Published: 2025-12-24

Duration: 1 hr 19 min

Guests: Pablo Sabbatella, Isaac Patka

Summary

Crypto users face increasing risks from social engineering as North Korean hackers infiltrate Web3 companies. Experts provide strategies to enhance security and prevent massive losses.

What Happened

In 2025, the Bybit hack stunned the crypto world with a $1.5 billion loss, marking the largest hack in history. This event highlighted the vulnerabilities in crypto security, emphasizing that 99% of funds are now stolen due to operational security issues rather than smart contract exploits, as noted by Pablo Sabbatella.

Social engineering has become the primary threat to crypto security, with Isaac Patka highlighting that fake podcast interviews and reporters are among the tactics used by hackers. This evolution in hacking techniques calls for more robust security measures beyond just relying on smart contract protections.

North Korean hackers are actively infiltrating crypto and tech companies, with 40-50% of job applications in the Web3 space potentially coming from them. These hackers use 'laptop farms' in the U.S. to mask their locations, making it crucial for companies to conduct thorough identity verifications through video calls and cultural consistency checks.

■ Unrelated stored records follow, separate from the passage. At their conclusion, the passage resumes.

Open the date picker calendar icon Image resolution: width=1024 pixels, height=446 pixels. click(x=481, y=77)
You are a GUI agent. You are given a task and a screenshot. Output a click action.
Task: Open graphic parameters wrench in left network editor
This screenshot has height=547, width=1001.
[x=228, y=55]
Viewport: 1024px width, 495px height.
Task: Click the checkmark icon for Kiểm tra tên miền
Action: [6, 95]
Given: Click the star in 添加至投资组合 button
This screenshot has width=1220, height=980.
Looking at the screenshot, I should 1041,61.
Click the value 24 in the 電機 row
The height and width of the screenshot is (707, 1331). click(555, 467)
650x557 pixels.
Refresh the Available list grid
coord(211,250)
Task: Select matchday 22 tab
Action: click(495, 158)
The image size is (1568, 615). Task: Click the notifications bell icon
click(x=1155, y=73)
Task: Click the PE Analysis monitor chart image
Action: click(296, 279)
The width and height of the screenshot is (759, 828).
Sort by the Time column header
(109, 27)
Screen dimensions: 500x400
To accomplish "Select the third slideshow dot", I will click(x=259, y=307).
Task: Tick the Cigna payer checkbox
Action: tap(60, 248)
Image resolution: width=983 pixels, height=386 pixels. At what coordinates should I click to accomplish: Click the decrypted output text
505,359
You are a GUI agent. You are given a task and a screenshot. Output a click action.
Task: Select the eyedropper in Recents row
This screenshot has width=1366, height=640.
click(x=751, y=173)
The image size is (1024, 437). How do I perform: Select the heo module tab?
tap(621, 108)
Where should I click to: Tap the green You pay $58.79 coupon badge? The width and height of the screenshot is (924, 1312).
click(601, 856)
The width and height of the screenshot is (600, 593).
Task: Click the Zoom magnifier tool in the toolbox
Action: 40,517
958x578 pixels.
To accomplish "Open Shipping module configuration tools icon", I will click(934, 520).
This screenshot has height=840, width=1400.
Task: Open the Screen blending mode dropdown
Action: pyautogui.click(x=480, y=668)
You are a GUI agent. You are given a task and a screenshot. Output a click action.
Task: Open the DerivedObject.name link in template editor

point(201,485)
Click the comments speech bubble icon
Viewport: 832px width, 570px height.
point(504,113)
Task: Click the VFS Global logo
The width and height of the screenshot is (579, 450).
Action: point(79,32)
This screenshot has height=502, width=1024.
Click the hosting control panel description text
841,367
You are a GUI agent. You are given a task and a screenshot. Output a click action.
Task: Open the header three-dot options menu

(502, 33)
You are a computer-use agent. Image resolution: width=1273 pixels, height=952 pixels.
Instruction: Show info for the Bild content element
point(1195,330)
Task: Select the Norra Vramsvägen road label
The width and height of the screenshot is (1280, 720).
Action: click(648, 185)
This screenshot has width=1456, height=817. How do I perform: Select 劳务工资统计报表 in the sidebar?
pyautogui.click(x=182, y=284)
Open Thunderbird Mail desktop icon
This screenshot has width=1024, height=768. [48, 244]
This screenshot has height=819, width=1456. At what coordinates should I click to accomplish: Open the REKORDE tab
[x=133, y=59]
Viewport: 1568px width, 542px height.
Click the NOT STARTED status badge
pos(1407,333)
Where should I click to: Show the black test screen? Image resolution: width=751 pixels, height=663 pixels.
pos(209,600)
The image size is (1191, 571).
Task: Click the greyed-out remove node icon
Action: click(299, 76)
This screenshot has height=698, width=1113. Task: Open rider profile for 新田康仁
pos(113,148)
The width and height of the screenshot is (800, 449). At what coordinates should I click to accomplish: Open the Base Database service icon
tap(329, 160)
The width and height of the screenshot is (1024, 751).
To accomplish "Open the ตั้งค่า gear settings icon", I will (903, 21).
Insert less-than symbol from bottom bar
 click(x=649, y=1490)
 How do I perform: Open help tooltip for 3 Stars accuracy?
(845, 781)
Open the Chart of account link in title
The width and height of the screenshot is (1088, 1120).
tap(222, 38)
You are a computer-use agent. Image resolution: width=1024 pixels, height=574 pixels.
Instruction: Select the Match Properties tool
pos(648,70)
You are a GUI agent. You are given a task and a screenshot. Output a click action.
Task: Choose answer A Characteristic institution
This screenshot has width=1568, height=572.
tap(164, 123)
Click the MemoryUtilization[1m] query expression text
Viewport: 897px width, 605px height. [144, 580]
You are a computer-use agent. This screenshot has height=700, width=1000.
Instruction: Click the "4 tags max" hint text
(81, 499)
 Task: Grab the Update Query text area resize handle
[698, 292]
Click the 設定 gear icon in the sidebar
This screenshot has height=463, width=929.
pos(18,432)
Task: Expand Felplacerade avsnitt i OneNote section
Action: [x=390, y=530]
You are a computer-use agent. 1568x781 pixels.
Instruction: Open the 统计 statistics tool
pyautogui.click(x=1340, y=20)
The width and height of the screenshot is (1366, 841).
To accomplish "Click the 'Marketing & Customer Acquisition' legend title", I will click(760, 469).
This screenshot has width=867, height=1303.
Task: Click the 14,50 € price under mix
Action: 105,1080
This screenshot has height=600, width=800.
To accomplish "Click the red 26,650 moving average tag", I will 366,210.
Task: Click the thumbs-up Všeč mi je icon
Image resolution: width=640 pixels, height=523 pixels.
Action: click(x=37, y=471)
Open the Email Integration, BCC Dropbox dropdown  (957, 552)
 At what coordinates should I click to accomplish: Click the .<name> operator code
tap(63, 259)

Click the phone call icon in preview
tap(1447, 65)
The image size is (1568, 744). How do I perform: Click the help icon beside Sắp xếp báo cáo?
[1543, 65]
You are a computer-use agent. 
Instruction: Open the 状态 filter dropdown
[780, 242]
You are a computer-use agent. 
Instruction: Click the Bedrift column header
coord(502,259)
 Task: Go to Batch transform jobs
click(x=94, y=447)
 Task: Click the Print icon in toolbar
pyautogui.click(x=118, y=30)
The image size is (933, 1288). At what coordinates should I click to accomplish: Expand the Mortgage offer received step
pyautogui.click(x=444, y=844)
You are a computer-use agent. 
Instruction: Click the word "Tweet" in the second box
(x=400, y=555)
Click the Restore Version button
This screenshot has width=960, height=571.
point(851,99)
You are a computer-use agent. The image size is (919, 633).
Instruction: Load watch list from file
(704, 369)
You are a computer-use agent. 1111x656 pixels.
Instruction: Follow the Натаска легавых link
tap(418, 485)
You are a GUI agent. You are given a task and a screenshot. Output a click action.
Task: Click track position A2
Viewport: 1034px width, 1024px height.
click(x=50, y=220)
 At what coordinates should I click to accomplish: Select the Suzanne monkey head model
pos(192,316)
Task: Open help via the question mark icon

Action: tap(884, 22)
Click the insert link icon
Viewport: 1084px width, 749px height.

Pablo Sabbatella and Isaac Patka stress the importance of not relying solely on test transactions, as these can lead to address poisoning. Instead, they recommend using hardware wallets and diversification strategies, including multi-signature and custodial services to minimize risks.

The SEAL 911 initiative plays a vital role in responding to crypto attacks, offering a volunteer emergency response group to help secure protocols under attack. Their frameworks and resources are designed to provide best practices for both individuals and companies to protect their assets.

Privacy in crypto is also a significant focus, with tools like privacy pools offering users the ability to prove innocence and enhance security. These measures, alongside strong operational security practices, are essential in safeguarding against the growing sophistication of crypto-related threats.

Key Insights

• In 2025, the Bybit hack resulted in a $1.5 billion loss, the largest in crypto history, with 99% of stolen funds attributed to operational security issues rather than smart contract exploits.
• Social engineering, including fake podcast interviews and reporters, has become the primary threat to crypto security, necessitating more robust measures beyond smart contract protections.
• North Korean hackers are infiltrating crypto and tech companies, with 40-50% of Web3 job applications potentially originating from them, using 'laptop farms' in the U.S. to disguise their locations.
• Test transactions can lead to address poisoning, so using hardware wallets and diversification strategies like multi-signature and custodial services is recommended to minimize risks.